C’est au Pavillon Léopold-Taillon que se déroulera la première édition de la Journée de réflexion sur la qualité de la langue française au Campus de Moncton, ce 28 octobre. Conférences, tables rondes et panels, cette journée visera à mettre de l’avant la langue française à l’Université de Moncton et à proposer des pistes d’action quant à la valorisation de la langue. 

Des journées similaires ont été organisées au Campus de Shippagan (24 octobre) et au Campus d’Edmundston (1er novembre). Professeur. es, écrivaine. s et personnalités politiques, la liste des invité.es est impressionnante, mais selon le professeur et directeur de l’événement, Gervais Mbarga, les étudiant.es sont d’une présence primordiale aux discussions sur la qualité du français.  

« L’une des voix qui devrait être entendue, principalement et centralement c’est la voix des jeunes.

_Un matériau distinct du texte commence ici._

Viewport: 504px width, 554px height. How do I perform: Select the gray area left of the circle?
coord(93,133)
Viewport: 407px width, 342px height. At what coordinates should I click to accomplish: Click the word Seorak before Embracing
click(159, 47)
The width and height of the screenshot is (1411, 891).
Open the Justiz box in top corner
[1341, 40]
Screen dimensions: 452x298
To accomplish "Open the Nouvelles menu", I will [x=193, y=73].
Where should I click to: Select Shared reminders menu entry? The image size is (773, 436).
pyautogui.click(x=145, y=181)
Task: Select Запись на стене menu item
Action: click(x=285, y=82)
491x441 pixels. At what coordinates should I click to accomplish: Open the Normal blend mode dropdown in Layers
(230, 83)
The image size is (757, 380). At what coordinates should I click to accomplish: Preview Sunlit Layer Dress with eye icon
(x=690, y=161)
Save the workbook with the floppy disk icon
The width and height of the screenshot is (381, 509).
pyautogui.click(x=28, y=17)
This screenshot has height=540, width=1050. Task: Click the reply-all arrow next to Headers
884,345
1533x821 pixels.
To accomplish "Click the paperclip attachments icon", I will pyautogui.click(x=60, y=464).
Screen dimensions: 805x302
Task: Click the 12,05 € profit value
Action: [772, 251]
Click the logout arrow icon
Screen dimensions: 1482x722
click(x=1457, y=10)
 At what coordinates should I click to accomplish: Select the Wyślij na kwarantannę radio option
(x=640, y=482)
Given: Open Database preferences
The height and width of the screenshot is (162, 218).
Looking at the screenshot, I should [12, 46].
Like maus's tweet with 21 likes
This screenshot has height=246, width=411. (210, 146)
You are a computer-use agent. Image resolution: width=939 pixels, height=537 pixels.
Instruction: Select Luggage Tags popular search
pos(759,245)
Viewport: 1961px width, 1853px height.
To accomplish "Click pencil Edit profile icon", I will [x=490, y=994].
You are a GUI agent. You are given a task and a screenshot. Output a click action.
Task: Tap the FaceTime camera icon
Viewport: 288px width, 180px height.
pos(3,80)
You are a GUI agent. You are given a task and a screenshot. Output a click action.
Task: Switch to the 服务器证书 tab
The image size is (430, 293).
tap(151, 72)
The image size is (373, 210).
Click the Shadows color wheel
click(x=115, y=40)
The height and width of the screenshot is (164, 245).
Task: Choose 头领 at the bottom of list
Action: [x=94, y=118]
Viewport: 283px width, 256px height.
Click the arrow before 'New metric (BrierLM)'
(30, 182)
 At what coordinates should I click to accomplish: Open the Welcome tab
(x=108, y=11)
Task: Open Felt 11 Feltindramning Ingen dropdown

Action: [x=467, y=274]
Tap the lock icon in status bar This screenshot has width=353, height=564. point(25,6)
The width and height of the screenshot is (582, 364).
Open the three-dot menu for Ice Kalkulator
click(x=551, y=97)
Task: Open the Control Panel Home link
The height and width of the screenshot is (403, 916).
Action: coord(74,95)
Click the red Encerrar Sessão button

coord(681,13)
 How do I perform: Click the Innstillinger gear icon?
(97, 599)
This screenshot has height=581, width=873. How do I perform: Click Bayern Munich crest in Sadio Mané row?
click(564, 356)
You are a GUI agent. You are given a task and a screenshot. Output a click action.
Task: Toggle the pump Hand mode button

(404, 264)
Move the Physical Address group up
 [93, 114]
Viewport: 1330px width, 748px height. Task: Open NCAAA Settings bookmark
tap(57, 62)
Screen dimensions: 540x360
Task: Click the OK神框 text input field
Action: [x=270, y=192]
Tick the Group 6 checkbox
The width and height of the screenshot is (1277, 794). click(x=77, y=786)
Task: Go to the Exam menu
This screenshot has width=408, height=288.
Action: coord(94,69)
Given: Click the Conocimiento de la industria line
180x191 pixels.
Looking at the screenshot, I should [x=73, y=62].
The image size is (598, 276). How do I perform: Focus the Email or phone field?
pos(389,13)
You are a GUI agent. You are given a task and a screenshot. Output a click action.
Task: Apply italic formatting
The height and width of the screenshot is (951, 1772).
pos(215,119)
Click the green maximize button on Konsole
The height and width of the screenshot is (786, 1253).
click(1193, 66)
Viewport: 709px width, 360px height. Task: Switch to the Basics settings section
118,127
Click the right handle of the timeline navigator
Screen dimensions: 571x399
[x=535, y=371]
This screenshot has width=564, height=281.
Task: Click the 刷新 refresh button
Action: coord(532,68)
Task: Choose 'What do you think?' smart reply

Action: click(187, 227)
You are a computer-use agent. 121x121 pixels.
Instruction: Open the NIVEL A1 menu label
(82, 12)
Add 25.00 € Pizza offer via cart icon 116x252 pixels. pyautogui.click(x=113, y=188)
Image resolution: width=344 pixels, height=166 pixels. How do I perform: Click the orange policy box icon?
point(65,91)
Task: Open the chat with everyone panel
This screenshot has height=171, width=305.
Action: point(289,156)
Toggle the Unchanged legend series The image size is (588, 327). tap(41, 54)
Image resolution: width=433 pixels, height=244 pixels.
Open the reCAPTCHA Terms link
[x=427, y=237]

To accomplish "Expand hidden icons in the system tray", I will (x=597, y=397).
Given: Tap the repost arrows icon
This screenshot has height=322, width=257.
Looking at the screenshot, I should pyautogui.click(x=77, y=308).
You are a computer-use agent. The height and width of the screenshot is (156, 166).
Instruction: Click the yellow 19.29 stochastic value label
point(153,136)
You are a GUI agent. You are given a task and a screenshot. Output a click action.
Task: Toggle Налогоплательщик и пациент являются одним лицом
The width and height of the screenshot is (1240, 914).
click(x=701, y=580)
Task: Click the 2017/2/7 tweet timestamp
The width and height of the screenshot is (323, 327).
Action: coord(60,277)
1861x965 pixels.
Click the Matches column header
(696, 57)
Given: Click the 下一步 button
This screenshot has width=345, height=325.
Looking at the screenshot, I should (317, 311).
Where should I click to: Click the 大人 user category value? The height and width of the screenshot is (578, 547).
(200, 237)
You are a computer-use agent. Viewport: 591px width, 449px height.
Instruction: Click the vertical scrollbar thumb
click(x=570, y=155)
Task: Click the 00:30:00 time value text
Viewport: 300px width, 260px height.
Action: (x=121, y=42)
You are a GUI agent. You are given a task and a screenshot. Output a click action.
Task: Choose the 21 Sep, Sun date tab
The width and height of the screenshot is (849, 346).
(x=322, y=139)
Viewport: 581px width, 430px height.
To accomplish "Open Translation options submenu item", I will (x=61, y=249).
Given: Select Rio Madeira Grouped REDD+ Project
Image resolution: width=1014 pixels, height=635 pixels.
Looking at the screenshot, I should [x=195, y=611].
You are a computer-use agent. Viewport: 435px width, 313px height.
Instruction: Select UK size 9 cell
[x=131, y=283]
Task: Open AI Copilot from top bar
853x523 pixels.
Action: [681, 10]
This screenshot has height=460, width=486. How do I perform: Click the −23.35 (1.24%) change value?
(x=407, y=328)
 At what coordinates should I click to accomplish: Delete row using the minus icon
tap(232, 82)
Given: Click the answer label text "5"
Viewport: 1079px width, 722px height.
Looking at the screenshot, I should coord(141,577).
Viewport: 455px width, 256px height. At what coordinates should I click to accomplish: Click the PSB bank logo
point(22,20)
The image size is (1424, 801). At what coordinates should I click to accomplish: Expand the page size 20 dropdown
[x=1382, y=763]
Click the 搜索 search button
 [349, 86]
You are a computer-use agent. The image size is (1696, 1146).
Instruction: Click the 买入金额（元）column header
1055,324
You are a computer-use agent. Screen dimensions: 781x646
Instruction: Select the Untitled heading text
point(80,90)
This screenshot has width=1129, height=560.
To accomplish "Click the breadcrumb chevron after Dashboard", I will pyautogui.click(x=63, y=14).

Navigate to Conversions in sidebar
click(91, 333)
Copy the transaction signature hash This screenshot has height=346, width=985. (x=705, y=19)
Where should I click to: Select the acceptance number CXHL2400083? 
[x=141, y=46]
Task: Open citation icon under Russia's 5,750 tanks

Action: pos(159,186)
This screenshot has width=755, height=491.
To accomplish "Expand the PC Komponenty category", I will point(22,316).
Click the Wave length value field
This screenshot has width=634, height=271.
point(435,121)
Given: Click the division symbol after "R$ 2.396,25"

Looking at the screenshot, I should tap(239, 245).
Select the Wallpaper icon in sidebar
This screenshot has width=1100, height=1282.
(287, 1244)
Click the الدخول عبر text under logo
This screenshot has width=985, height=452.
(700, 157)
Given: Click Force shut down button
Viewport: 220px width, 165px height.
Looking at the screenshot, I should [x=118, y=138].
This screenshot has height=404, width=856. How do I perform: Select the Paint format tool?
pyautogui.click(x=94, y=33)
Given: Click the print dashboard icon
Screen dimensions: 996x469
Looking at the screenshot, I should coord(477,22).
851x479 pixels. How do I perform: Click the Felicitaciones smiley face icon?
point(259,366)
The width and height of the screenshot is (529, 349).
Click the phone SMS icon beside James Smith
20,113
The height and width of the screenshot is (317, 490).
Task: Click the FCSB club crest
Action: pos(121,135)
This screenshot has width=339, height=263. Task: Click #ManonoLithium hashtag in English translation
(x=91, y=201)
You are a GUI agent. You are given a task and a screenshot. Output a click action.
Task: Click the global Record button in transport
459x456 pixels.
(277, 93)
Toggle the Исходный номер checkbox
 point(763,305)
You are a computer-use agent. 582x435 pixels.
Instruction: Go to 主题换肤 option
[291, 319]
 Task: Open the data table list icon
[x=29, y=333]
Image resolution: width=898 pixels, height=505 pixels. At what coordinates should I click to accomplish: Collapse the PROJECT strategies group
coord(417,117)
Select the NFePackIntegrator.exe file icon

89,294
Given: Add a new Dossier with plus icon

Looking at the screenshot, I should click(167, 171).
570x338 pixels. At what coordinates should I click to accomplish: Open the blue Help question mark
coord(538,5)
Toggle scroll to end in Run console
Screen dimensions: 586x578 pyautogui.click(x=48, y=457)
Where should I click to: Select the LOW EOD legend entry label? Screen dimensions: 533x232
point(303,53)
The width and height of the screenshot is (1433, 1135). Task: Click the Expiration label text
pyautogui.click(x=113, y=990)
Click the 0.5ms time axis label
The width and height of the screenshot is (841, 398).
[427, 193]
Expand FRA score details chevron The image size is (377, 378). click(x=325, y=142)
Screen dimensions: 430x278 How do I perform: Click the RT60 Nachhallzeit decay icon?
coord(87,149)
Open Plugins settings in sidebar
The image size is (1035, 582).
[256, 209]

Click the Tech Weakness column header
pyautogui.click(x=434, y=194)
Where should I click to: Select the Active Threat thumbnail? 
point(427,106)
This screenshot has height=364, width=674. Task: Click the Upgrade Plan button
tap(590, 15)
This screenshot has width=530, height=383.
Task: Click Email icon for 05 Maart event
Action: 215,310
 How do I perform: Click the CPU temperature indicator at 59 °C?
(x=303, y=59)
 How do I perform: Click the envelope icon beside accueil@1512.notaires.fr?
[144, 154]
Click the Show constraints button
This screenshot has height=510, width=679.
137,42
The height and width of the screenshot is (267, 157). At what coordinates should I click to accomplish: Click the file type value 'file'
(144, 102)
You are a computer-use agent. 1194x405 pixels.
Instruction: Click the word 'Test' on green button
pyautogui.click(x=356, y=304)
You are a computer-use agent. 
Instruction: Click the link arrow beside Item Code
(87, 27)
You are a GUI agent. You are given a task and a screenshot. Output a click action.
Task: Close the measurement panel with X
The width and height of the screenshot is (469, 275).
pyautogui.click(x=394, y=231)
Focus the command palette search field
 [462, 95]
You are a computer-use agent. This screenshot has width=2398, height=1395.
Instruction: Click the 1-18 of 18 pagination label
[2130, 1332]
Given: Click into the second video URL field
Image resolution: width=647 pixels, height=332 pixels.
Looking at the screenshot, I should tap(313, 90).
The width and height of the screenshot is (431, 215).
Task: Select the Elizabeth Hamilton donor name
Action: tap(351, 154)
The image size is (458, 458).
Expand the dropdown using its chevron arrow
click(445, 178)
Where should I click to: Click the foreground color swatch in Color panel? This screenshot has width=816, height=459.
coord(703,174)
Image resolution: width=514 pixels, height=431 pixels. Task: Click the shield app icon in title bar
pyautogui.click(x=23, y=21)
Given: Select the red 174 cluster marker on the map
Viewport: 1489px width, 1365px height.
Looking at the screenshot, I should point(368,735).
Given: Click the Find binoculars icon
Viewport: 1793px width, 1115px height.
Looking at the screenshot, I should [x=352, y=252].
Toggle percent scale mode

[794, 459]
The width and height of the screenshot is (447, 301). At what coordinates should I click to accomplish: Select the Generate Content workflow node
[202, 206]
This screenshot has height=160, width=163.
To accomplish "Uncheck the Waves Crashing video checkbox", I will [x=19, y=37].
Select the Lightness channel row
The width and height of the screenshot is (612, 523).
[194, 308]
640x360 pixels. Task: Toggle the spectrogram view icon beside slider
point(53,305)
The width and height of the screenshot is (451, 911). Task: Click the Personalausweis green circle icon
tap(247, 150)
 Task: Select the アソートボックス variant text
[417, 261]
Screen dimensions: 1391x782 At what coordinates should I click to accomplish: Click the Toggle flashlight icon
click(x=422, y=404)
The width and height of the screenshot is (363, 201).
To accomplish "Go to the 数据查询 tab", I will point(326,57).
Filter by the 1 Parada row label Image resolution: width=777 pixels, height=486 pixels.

Qu’est-ce qu’ils suggéreraient comme stratégies, comme approches ? » 

Le professeur Mbarga explique aussi que la langue est un bien commun qui appartient à tout le monde, et qu’en dehors des questions philosophiques de langue (si elle se détériore ou pas), il faut en premier lieu trouver des solutions pour qu’elle ne se perde pas. 

De son côté, la professeure Isabelle Violette, directrice du Centre de recherche en linguistique appliquée à l’Université de Moncton, animera la conférence intitulée « La qualité de la langue et l’insécurité linguistique » à 11h ce vendredi. Elle explique qu’avoir des étudiants présents aux conversations « apportent des perspectives croisées » qui sont utiles pour la prise de décision. « Dans tout processus de réflexion, c’est important que les gens qui sont visés participent à l’exercice ». 

L’événement prendra place de 9h à 17h aux locaux 136 A et 136 B du Pavillon Léopold-Taillon et l’inscription est requise pour y participer en présentiel, car les places sont limitées. Il est aussi possible d’assister aux présentations et tables rondes de manière virtuelle. Professeur Mbarga reconnaît que la Journée de réflexion sur la qualité de la langue française pourrait se reproduire lors des prochaines années en fonction des actions prises et des solutions trouvées ce vendredi.